- Born: September 26, 1830 Friedrichstadt, Courland Governorate, Russian Empire
- Died: April 27, 1893 (aged 62) Saint Petersburg, Saint Petersburg Governorate, Russian Empire
- Resting place: Preobrazhenskoe Jewish Cemetery [he; de]
- Occupations: Educator, editor
- Children: Ze'ev Behrmann

= Lazar Behrmann =

Russian educator and editor

Lazar Jakovlevich Behrmann (Лазарь Яковлевич Берманъ, אליעזר בן יעקב בעהרמאן; September 26, 1830 – April 27, 1893) was a Russian educator and editor.

==Biography==
Lazar Behrmann was born to a Jewish family in Friedrichstadt, Courland (today Jaunjelgava, Latvia) in 1830. He received his early education in the ḥeder and in the district school of his native town, where he began his vocation as private teacher.

In 1854 he settled in Mitau, where in 1861 he opened a private school for Jewish boys. The Jewish community of Saint Petersburg invited him in 1864 to found its first Jewish school, which remained under his management until his death. From 1869 to 1882 he was instructor in the Jewish religion at the Kolomenskaya Women's College in Saint Petersburg.

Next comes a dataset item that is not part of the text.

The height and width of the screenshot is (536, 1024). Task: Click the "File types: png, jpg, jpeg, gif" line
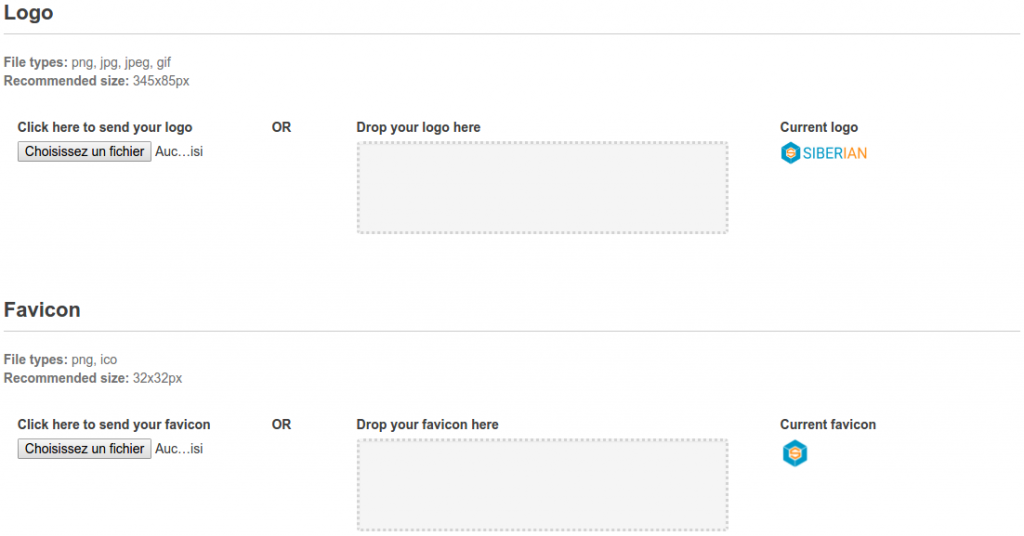[x=87, y=62]
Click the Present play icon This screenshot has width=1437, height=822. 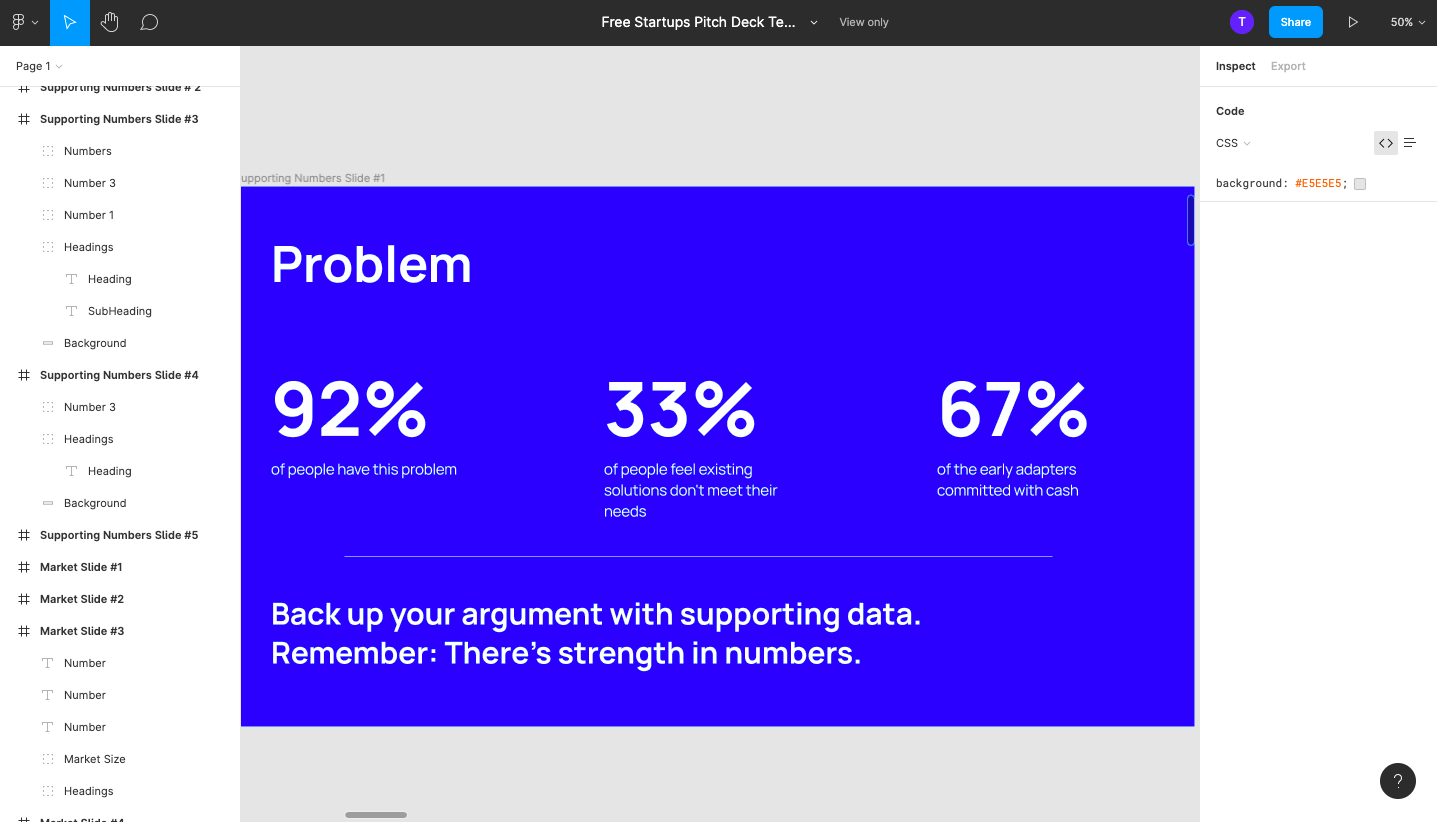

In 1879 he founded there the weekly Russian-Hebrew periodical Russki Yevrei, which he published and edited conjointly with Hirsch Rabinowitz until 1883, and after that with Judah Leib Kantor to the end of 1884. He was also the author of Osnovy Moiseyeva Zakona ('Fundamentals of the Mosaic Law'), a popular guide to Jewish jurisprudence, and of Sankt-Peterburgskiya Yevreiskiya Uchilishcha ('Jewish Schools in Saint Petersburg').

He died after a long illness on April 27, 1893.